HadCM3 (abbreviation for Hadley Centre Coupled Model, version 3) is a coupled atmosphere-ocean general circulation model (AOGCM) developed at the Hadley Centre in the United Kingdom. It was one of the major models used in the IPCC Third Assessment Report in 2001.
Unlike earlier AOGCMs at the Hadley Centre and elsewhere (including its predecessor HadCM2), HadCM3 does not need flux adjustment (additional "artificial" heat and freshwater fluxes at the ocean surface) to produce a good simulation. The higher ocean resolution of HadCM3 is a major factor in this; other factors include a good match between the atmospheric and oceanic components; and an improved ocean mixing scheme (Gent and McWilliams). HadCM3 has been run to produce simulations for periods of over a thousand years, showing little drift in its surface climate.
HadCM3 is composed of two components: the atmospheric model HadAM3 and the ocean model HadOM3 (which includes a sea ice model). Simulations use a 360-day calendar, where each month is 30 days.
Atmosphere model (HadAM3)
HadAM3 is a grid point model that has a horizontal resolution of 3.75 × 2.5 degrees in longitude × latitude. This corresponds to a spacing between points of approximately 300 km and is roughly comparable to T42 truncation in a spectral model. There are 96 × 73 grid points on the scalar (pressure, temperature and moisture) grid; the vector (wind velocity) grid is offset by 1/2 a grid box (see Arakawa B-grid). There are 19 levels in the vertical using a hybrid (sigma and pressure) coordinate system.
This is the model behind PRECIS (Providing Regional Climates for Impacts Studies) as well as being the atmosphere component of the distributed computing project Climateprediction.net.
Ocean model (HadOM3)
The ocean model has a resolution of 1.25 × 1.25 degrees, 20 levels, and a timestep of one hour. Thus there are six ocean grid points for every atmospheric one. For ease of coupling the two models the grids are aligned and the ocean coastline is forced to be aligned to the atmospheric grid.
The atmospheric model is run for a day, and the fluxes (of heat, moisture and momentum) at the atmosphere-ocean interface are accumulated. Then the ocean model is run for a day, with the reverse fluxes accumulated. This then repeats through the length of the run. Unlike its predecessor HadCM2 there is no need for flux correction—the model climate remains stable and does not significantly drift. The lack of flux correction is cited by the IPCC as one of the advances in modelling since the IPCC Second Assessment Report.

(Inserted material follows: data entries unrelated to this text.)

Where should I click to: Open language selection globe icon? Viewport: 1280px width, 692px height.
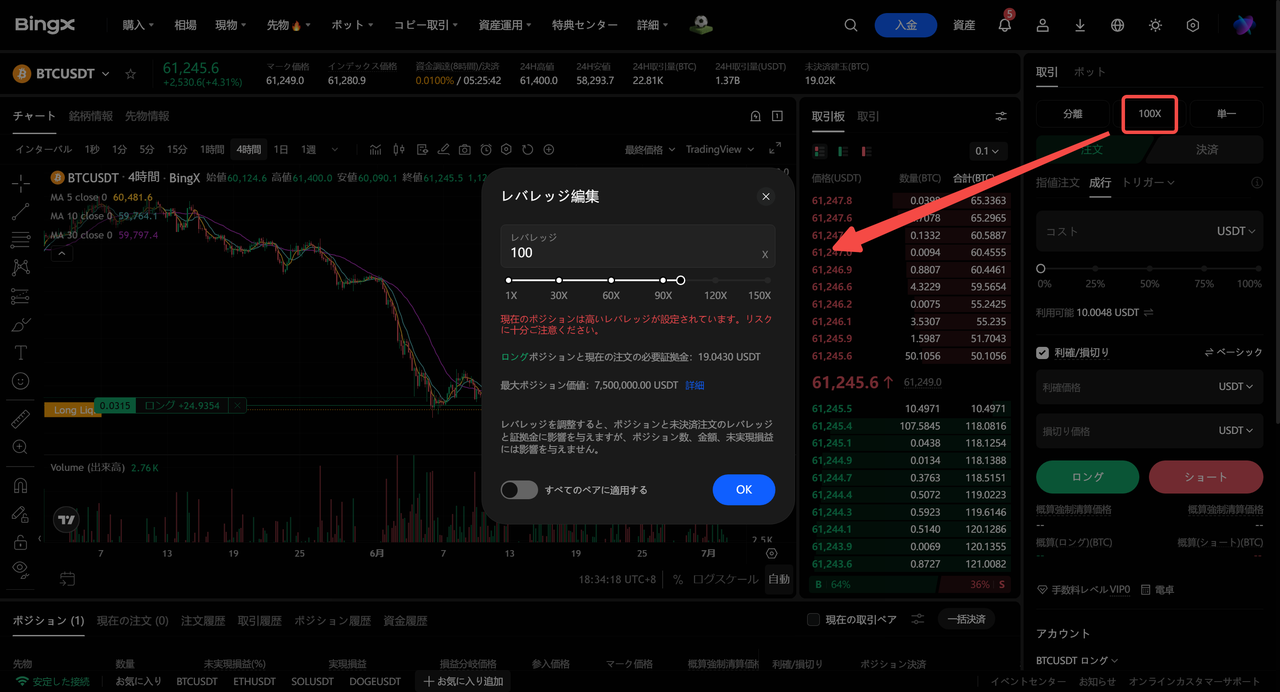click(x=1118, y=25)
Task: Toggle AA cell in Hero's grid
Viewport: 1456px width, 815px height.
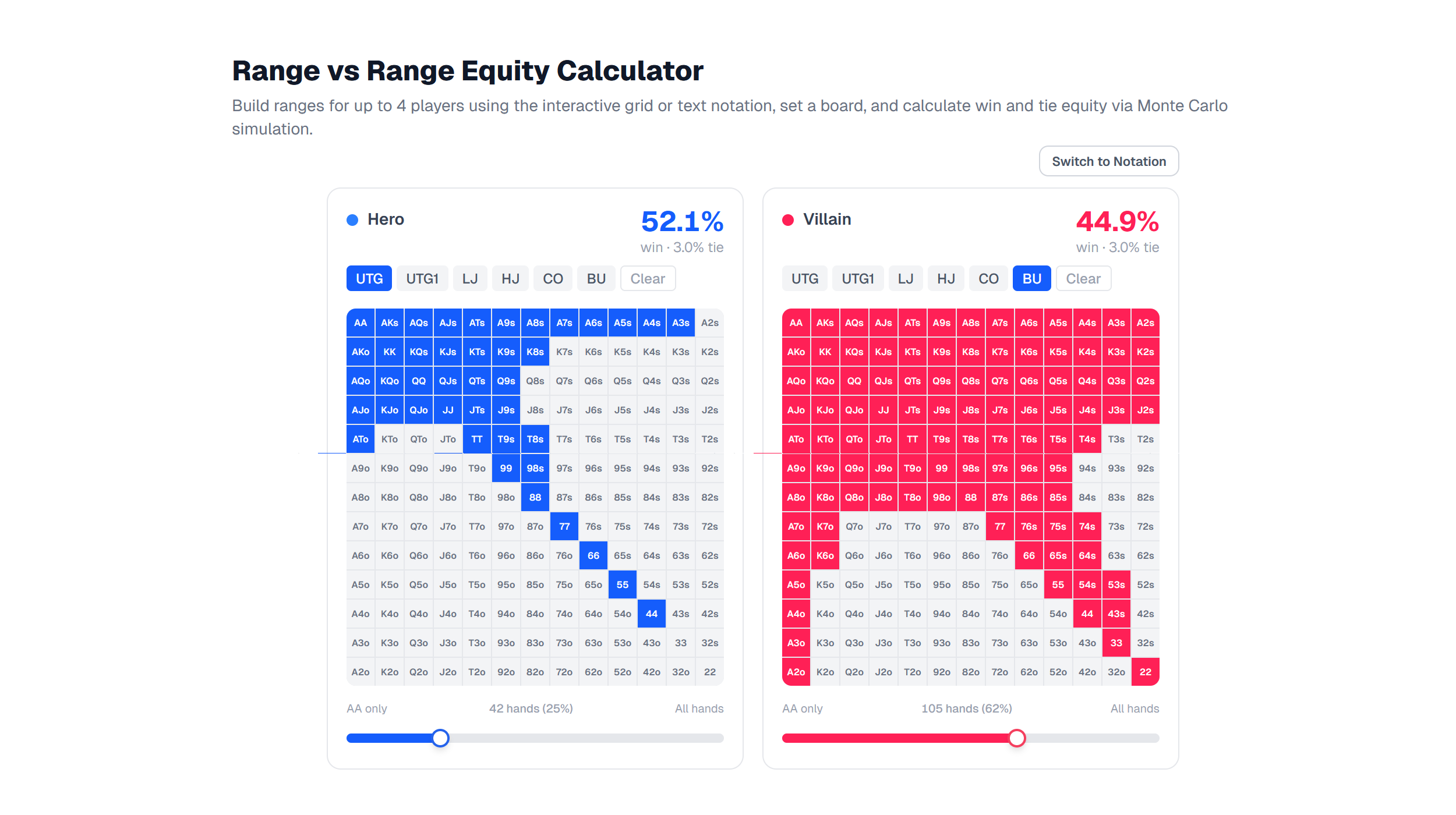Action: point(361,323)
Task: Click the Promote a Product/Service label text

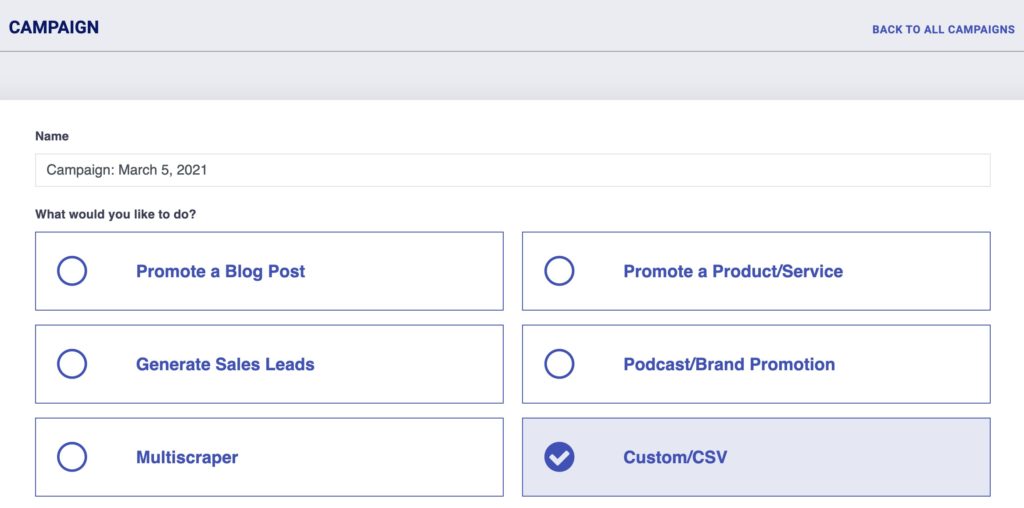Action: pos(733,272)
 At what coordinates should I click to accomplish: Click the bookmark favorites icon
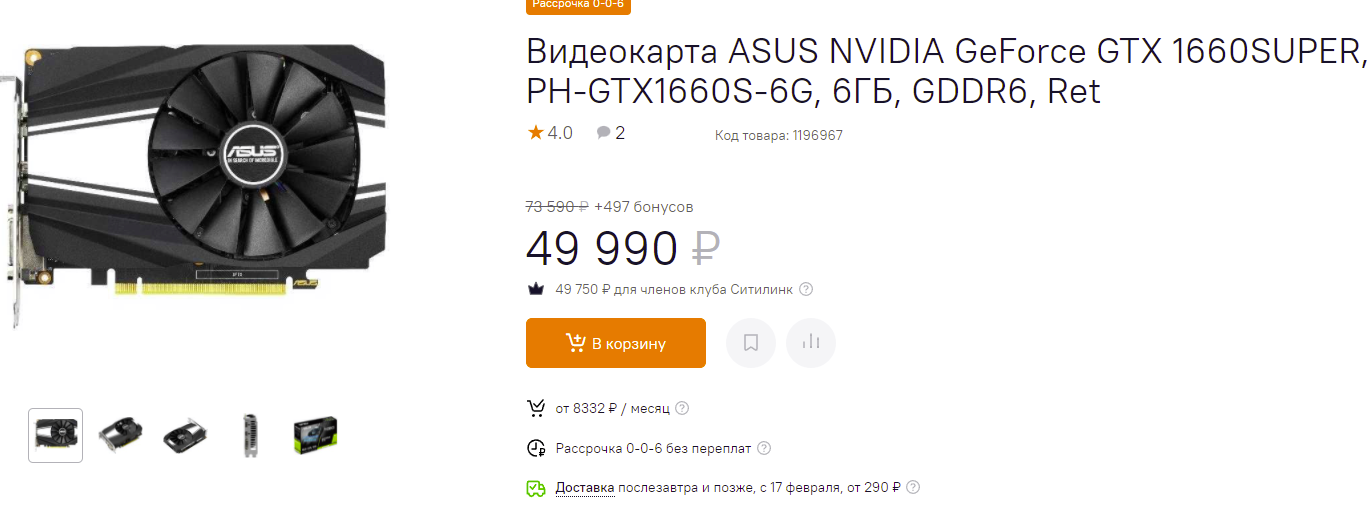pos(751,343)
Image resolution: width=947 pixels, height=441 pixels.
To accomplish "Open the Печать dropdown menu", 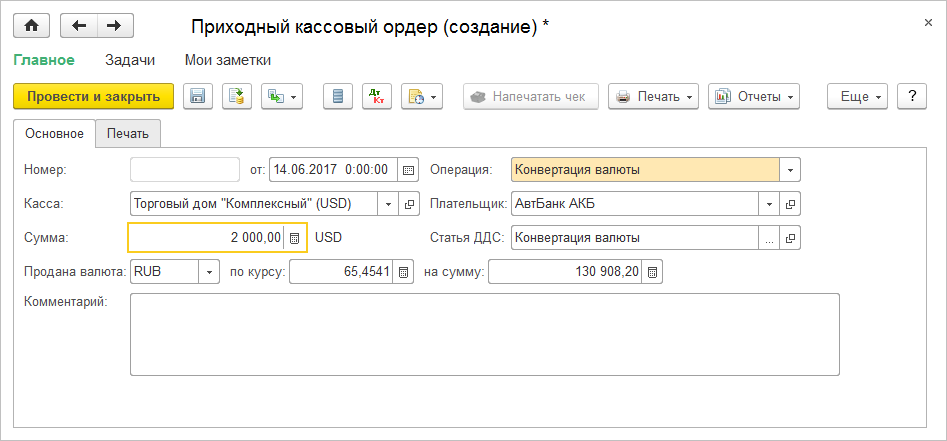I will [652, 96].
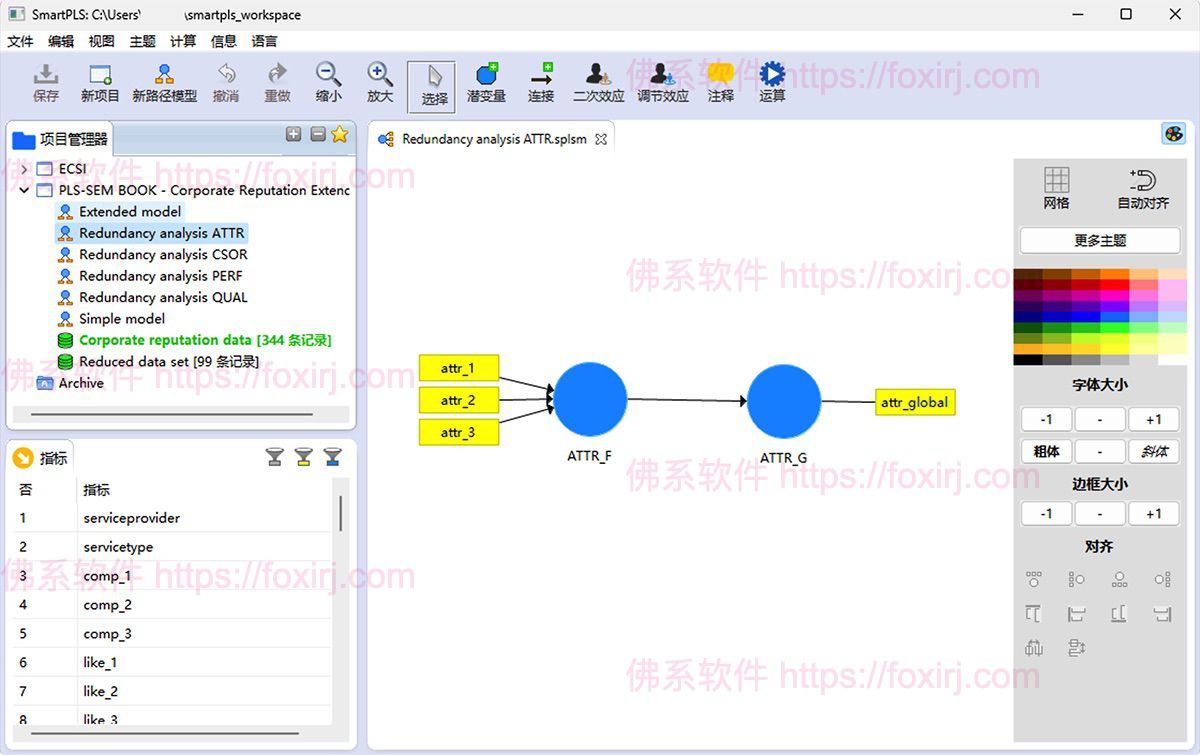
Task: Open the Calculate menu in the menu bar
Action: [x=183, y=41]
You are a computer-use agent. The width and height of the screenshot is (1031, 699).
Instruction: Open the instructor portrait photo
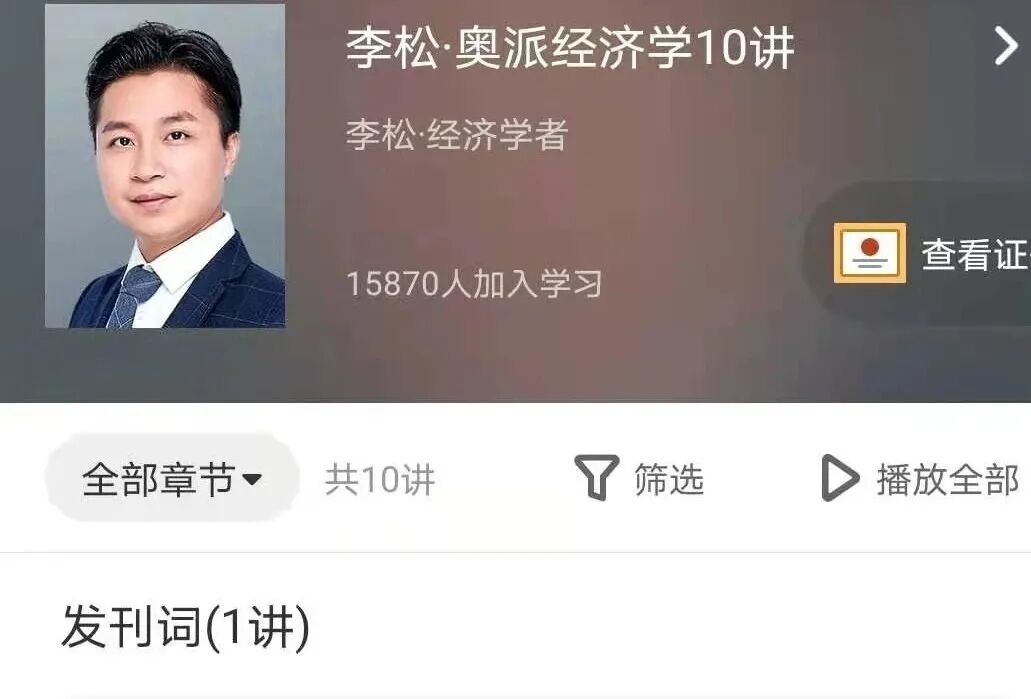[165, 166]
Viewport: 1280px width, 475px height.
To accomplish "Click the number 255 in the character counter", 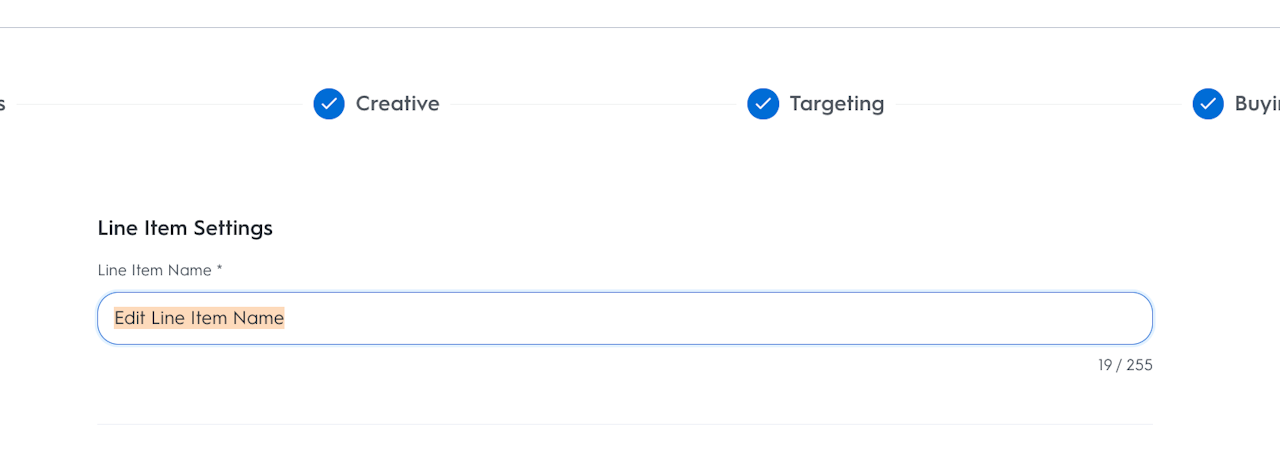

The ocean model incorporates a thermodynamic-dynamic sea ice model with primitive (ocean drift) dynamics.
Slab model (HadSM3)
The atmospheric model may be run coupled to a simpler "slab ocean" rather than the full dynamic ocean. This is faster (and requires less memory) than the full model, but lacks dynamical feedbacks from the ocean, which are incorporated into the full coupled ocean–atmosphere models used to make projections of climate change out to 2100. The slab model needs a calibration phase in which the ocean temperatures are held to climatology while it calculates the "flux correction", i.e., extra ocean-atmosphere fluxes needed to keep the model ocean in balance (the model ocean does not include currents; these fluxes to some extent replace the heat that would be transported by the missing currents). After this calibration period the model may be run in climate mode.